For weeks, Black people in Philadelphia and across the country had protested amid dual pandemics. They had been traumatized and enraged by cell phone video showing a Black man, George Floyd, begging for his life as his windpipe was crushed beneath the knee of Derek Chauvin, a white police officer in Minneapolis. And the millions who poured into the streets did so despite a global public health crisis that was disproportionately ravaging Black communities.

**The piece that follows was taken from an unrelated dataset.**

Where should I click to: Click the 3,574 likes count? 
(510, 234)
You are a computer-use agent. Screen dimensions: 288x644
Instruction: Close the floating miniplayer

That Tuesday morning, The Inquirer published on Page A12 a column by the newspaper’s Pulitzer-Prize winning architecture critic beneath the three-word headline: “Buildings Matter, Too.”...
That probe must begin with an examination of The Inquirer itself, one of the oldest continually operating news outlets in the country.
The years since Floyd’s death have forced the newspaper to face the reality that it, much like the democracy born in this city, has failed to fulfill the ideals of its founding. Rather than being an “inquirer for all,” as its motto proudly claims, the paper has for the whole of its history been written largely for and by white Philadelphians, and largely at the expense of the Black residents who currently constitute a plurality of the city.